A situação sanitária é ainda mais grave do que em abril, mas o Governo não para de nos surpreender, sempre pela negativa, sobretudo porque está a adiar o inevitável. É incontornável a adoção de medidas mais musculadas, mais robustas e mais assertivas para travar as cadeias de contágio e minimizar o impacto exponencial da segunda vaga da epidemia. Medidas que dependem da coragem, que o Governo não tem, do exercício de autoridade, que o Governo não assume, e do cumprimento escrupuloso das regras do Estado de direito, que o Governo ignora. Não se confunda, no entanto, autoridade com autoritarismo.
Autoritarismo que radica, por exemplo, na decisão unilateral do Conselho de Ministros, que decretou a proibição de circular entre concelhos, no período de 30 de outubro a 3 de novembro, socorrendo-se apenas e só da Lei de Bases da Proteção Civil.
A autoridade, pelo contrário, obedece sempre à lei e à Constituição, de que o Governo se esqueceu. Se é necessário suspender ou restringir direitos, liberdades e garantias, então o Governo só pode fazê-lo, no âmbito do estado de sítio ou do estado de emergência. De repente, damo-nos conta de que uma mera resolução do Conselho de Ministros parece ter mais força e validade que a própria Constituição, para que nem sequer foi convocada a Assembleia da República. É uma democracia híbrida, à la carte, muito ao jeito dos socialistas. 

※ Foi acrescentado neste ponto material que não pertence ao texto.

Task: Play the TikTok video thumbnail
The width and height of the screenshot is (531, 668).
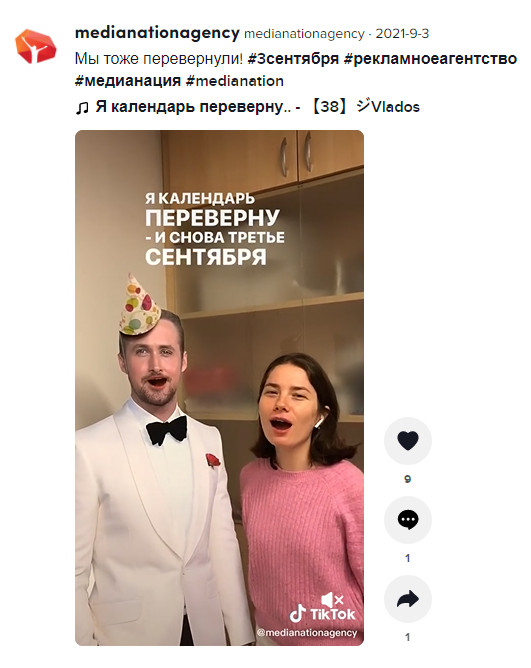Action: [x=219, y=388]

Autoridade é também dar o exemplo, pelas decisões, para o nosso comportamento coletivo. A permissão para celebrar o desconfinamento com a realização de um espetáculo no Campo Pequeno, da manifestação do 1.º de Maio e a da festa do Avante!, a pretexto do exercício dos direitos cívicos e políticos ou do Grande Prémio de Portugal de Fórmula 1, com a justificação de uma pretensa normalidade, mostram um aparelho do Estado à deriva, a decidir, conforme a conveniência, para agradar às clientelas partidárias e aos interesses económicos e corporativos. E depois, aqui-d’el-rei que os cidadãos não acatam as orientações das autoridades de saúde. É uma clamorosa derrota do interesse público.

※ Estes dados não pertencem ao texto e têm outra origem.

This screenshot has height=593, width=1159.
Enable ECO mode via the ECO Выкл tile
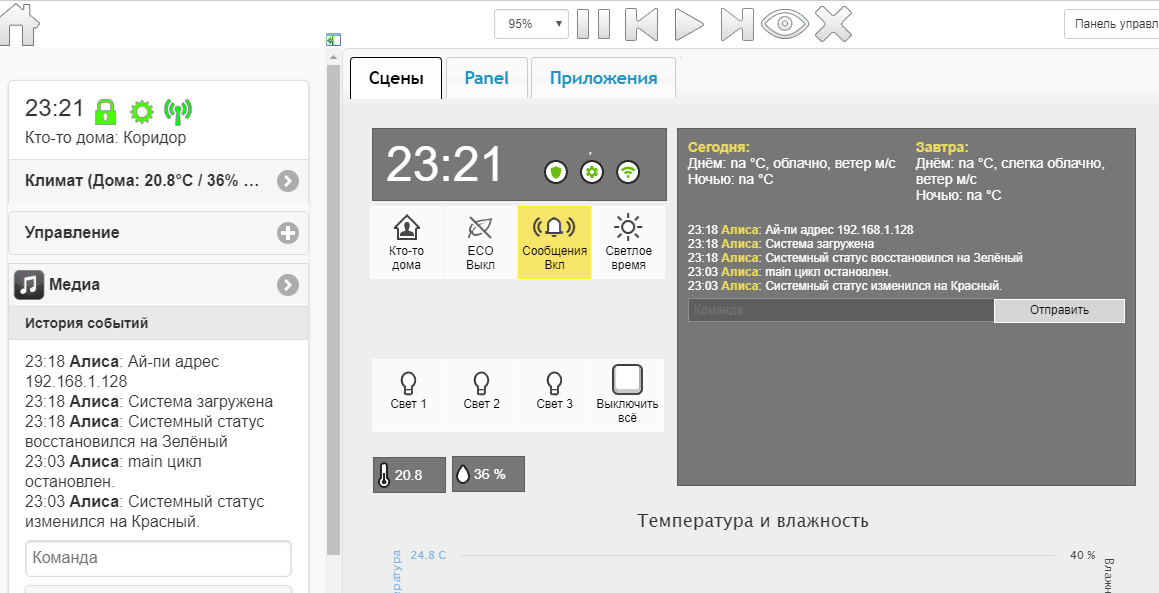coord(480,242)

O socialista, laico e republicano António Costa, estranhamente, ou não, tão igual ao Rei-Sol, Luís XIV, “Je suis la Loi, je suis l'Etat. L'Etat c'est moi".
Se Portugal está a atravessar uma nova fase particularmente grave da pandemia, aliás, previsível há muitos meses, ninguém compreende como é que o Governo continua a empurrar os assuntos com a barriga, sobretudo as decisões que verdadeiramente importa decidir, nomeadamente no âmbito das questões sanitárias, económicas e sociais.
A receita é sempre a mesma. Desviar as atenções do que é verdadeiramente essencial, cogitando em torno de assuntos laterais, beneficiar um setor em detrimento do todo, colocando uns contra outros. É, afinal, a receita de quem, na verdade, não tem estratégia e faz navegação à vista. 
O absurdo das polícias poderem averiguar a instalação de uma aplicação nos nossos telemóveis, para prevenir e controlar as cadeias de contágio ou a própria obrigatoriedade de instalar a aplicação StayAwayCovid são exemplo disso mesmo.
Esta ideia peregrina caiu por terra e, em poucos dias, o Primeiro-Ministro infletiu e recuou envergonhado na proposta e para consumo interno desabafou que teria havido “má compreensão e seguramente má explicação” da medida. Na verdade, convenhamos, que António Costa nunca quis explicar nada, mas antes decidir à revelia e à distância dos problemas, dirigindo-se ao País como se estivesse a falar para uma plateia de fervorosos e inflamados militantes socialistas.
É uma autêntica bolha, socialista, de auditórios combinados e de palmas orquestradas. 
António Costa, que foi o construtor-mor da geringonça, é todos os dias, e cada vez mais, em fim de ciclo, o arquiteto da nossa desgraça. Decretada a certidão de óbito da geringonça, já só falta saber quando tempo mais vamos aguentar a pandemia deste desgoverno.